Deepzzle: Solving Visual Jigsaw Puzzles with Deep Learning andShortest Path Optimization
Marie-Morgane Paumard, David Picard, Hedi Tabia

TL;DR
Deepzzle introduces a novel deep learning and shortest path optimization approach to reassemble images from fragmented pieces with gaps, mimicking archaeological erosion, and handles complex reassembly challenges with new metrics and graph analysis.
Contribution
The paper presents a two-step method combining neural network predictions and graph optimization for challenging image reassembly tasks, including the effect of branch-cut analysis.
Findings
Effective reassembly of complex images with gaps and extraneous pieces.
Comparison shows superiority over existing methods.

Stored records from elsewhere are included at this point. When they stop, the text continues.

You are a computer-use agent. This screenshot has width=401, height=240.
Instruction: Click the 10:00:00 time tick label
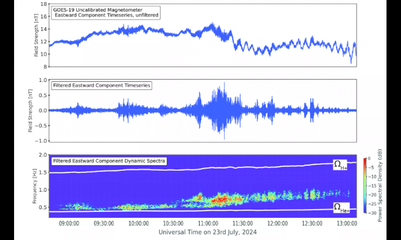pyautogui.click(x=138, y=223)
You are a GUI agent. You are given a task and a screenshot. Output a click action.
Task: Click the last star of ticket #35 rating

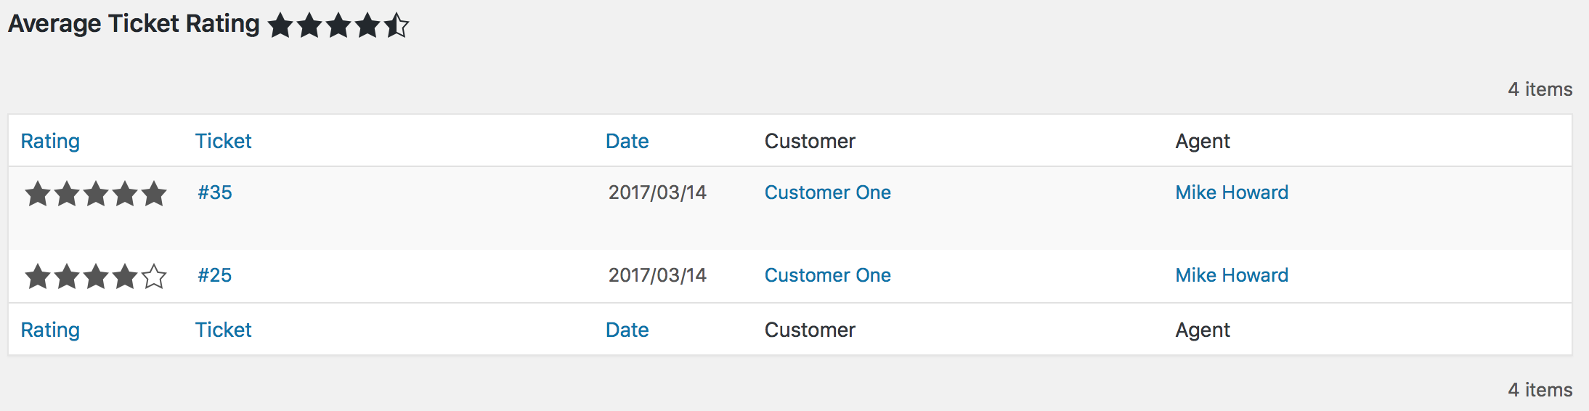(x=154, y=194)

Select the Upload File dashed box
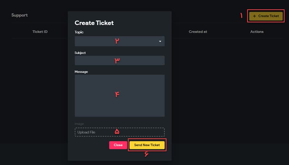point(120,132)
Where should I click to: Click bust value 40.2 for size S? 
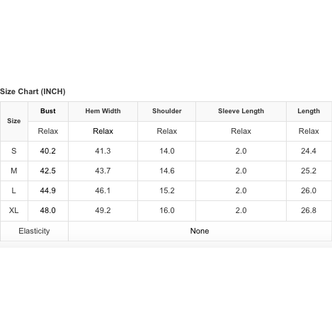[x=48, y=151]
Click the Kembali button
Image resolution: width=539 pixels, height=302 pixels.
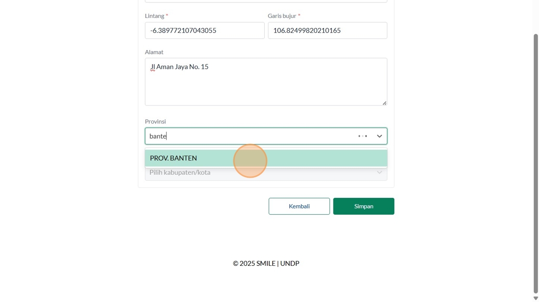coord(299,206)
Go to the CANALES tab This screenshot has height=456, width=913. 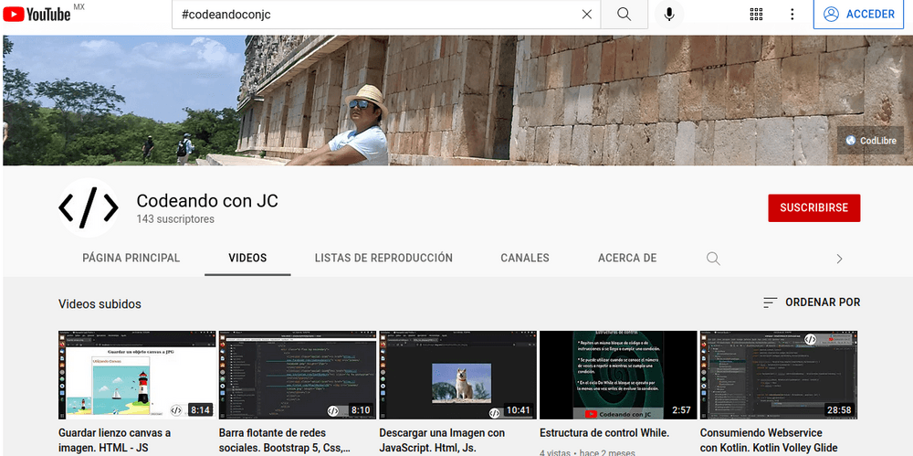click(525, 259)
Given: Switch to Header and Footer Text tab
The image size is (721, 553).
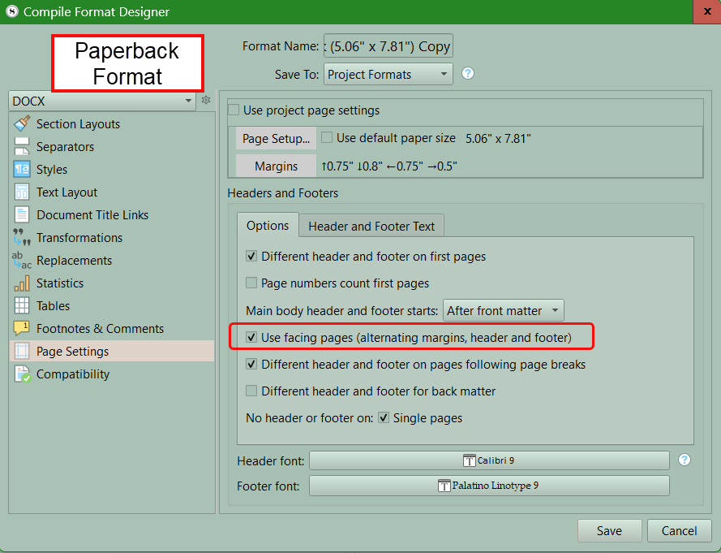Looking at the screenshot, I should tap(371, 226).
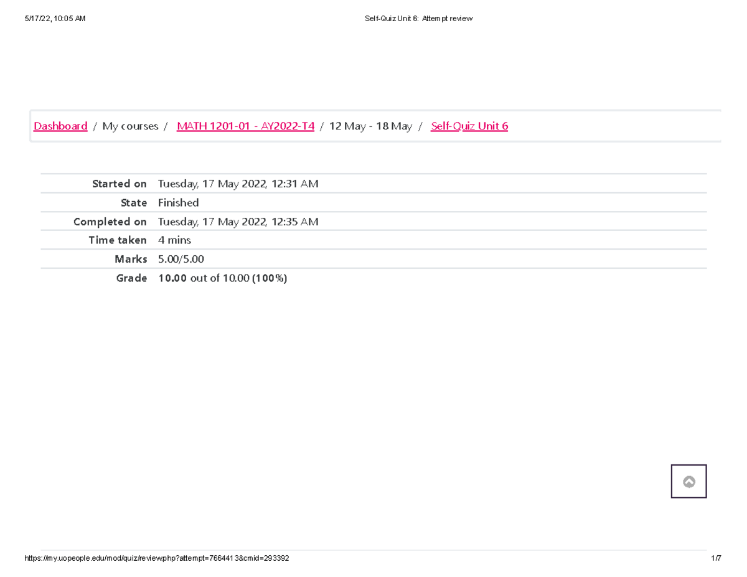Open the MATH 1201-01 - AY2022-T4 course link
Screen dimensions: 747x577
(245, 126)
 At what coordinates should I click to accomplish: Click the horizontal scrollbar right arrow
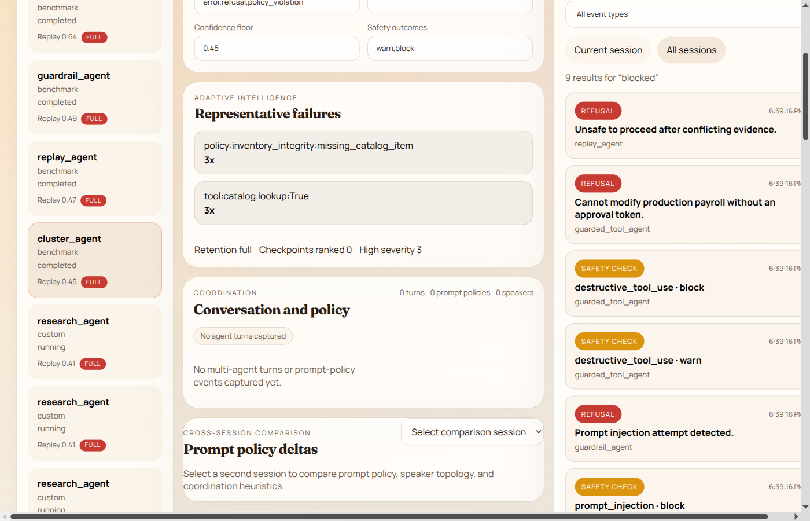(796, 516)
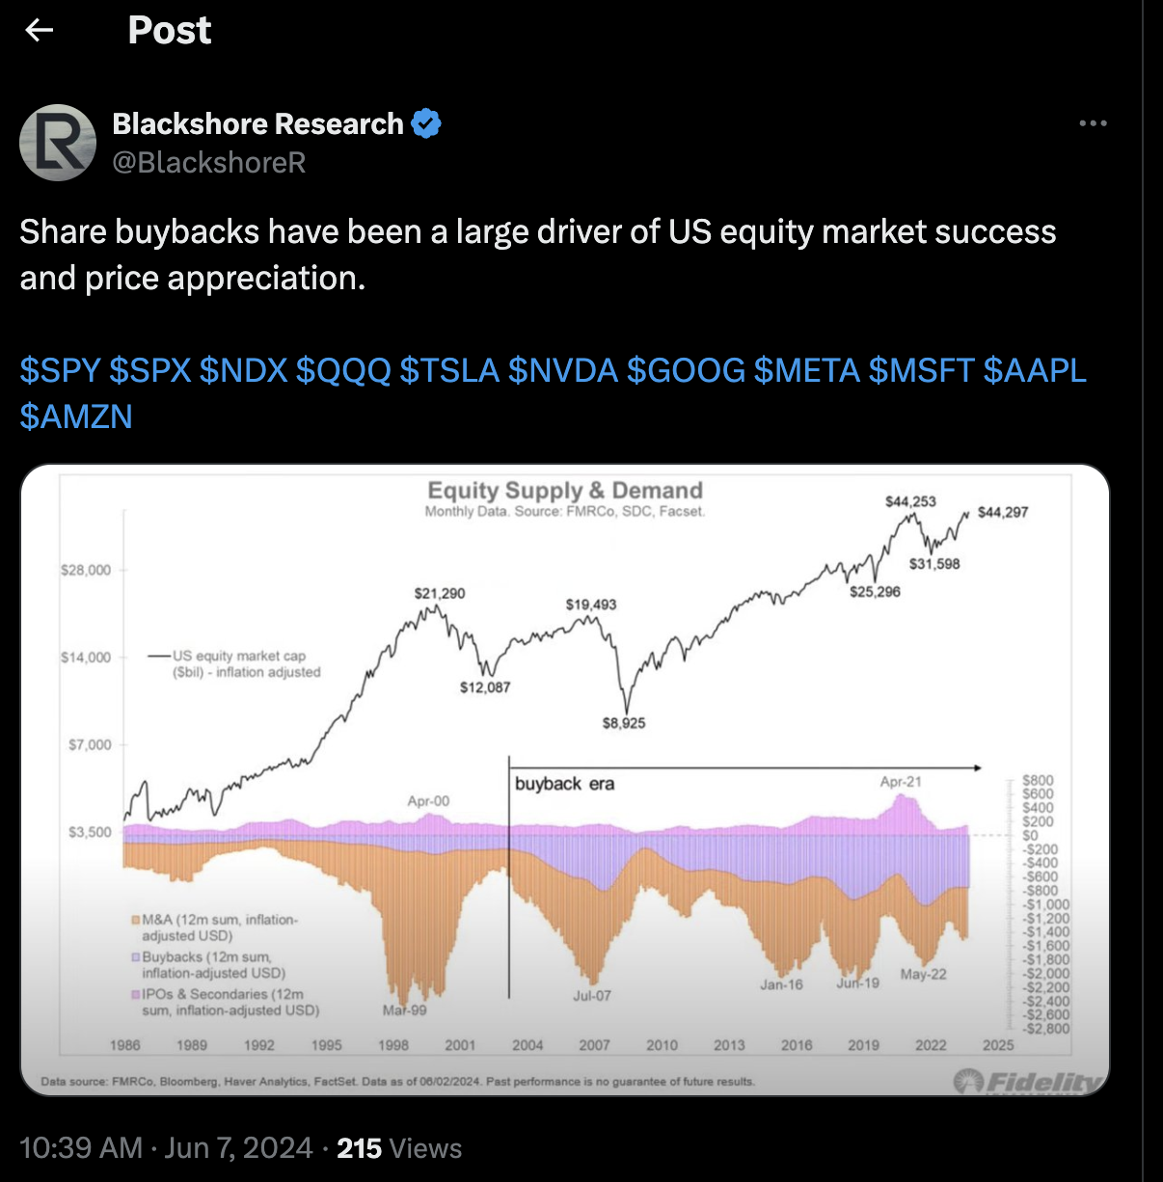Open the $QQQ cashtag link
This screenshot has height=1182, width=1163.
click(x=342, y=370)
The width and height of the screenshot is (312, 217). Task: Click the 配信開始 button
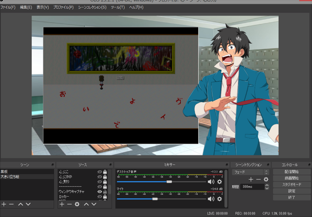(291, 172)
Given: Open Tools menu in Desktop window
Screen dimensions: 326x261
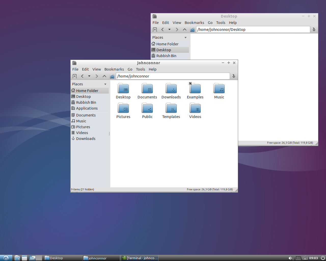Looking at the screenshot, I should coord(221,23).
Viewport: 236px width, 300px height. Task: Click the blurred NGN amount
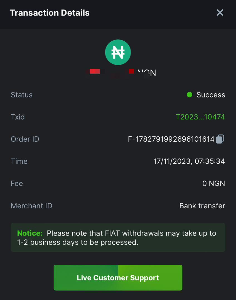(x=121, y=73)
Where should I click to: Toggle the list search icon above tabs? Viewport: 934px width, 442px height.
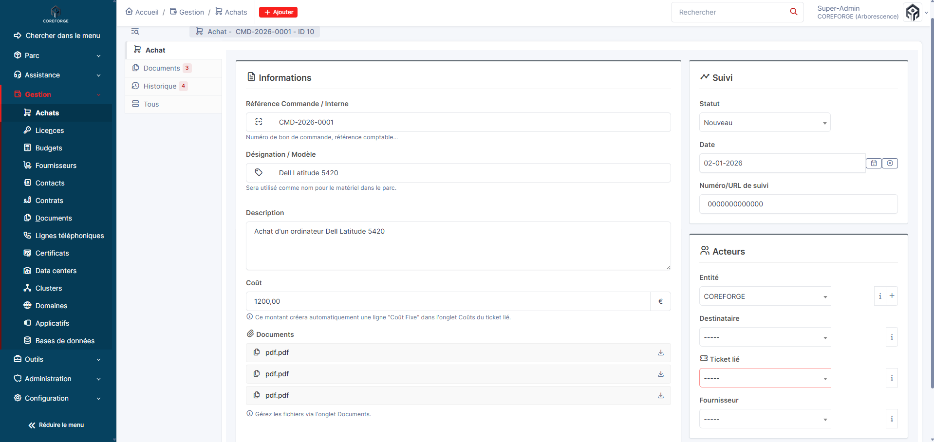135,32
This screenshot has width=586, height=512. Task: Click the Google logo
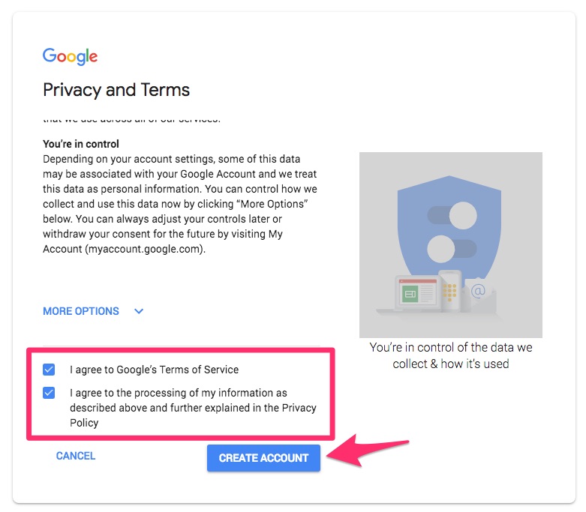click(71, 56)
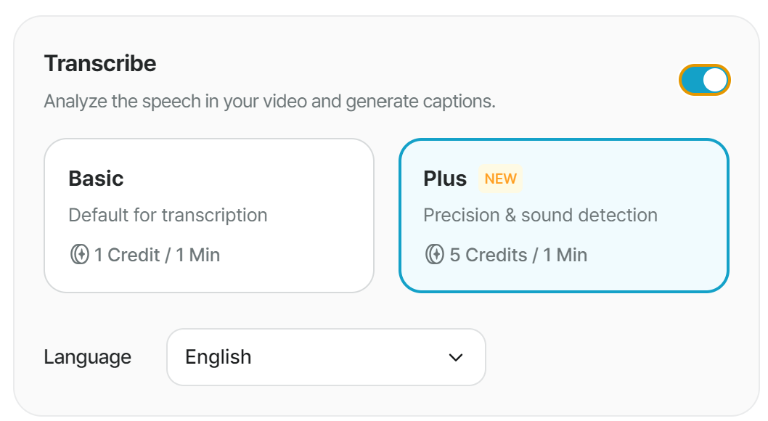
Task: Click the English text in language selector
Action: [x=218, y=357]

New dataset and metric tailored for fragmented image reassembly.
Abstract
We tackle the image reassembly problem with wide space between the fragments, in such a way that the patterns and colors continuity is mostly unusable. The spacing emulates the erosion of which the archaeological fragments suffer. We crop-square the fragments borders to compel our algorithm to learn from the content of the fragments. We also complicate the image reassembly by removing fragments and adding pieces from other sources. We use a two-step method to obtain the reassemblies: 1) a neural network predicts the positions of the fragments despite the gaps between them; 2) a graph that leads to the best reassemblies is made from these predictions. In this paper, we notably investigate the effect of branch-cut in the graph of reassemblies. We also provide a comparison with the literature, solve complex images reassemblies, explore at length the dataset, and propose a new metric that…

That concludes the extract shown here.